▶ Given task
Give again, with no changes, the lines starting at the one containing "Task: Click hammer emblem beside 愿望魂师 title" and ending at the one containing "Action: click(x=15, y=19)", both included.

▶ Input data
§ §

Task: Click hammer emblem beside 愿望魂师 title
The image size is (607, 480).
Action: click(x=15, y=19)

§ §

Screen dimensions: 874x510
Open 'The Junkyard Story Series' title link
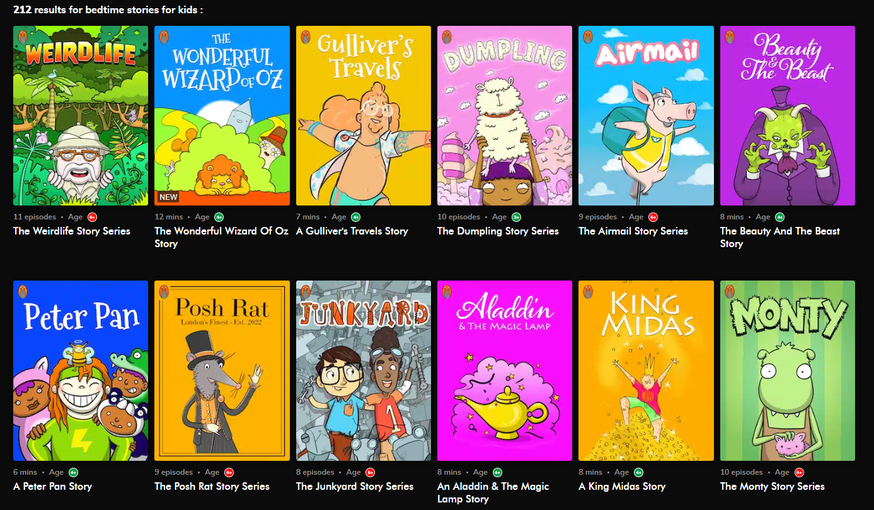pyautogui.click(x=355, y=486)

§ §

▶ Written answer
Task: Click hammer emblem beside 愿望魂师 title
The image size is (607, 480).
Action: click(x=15, y=19)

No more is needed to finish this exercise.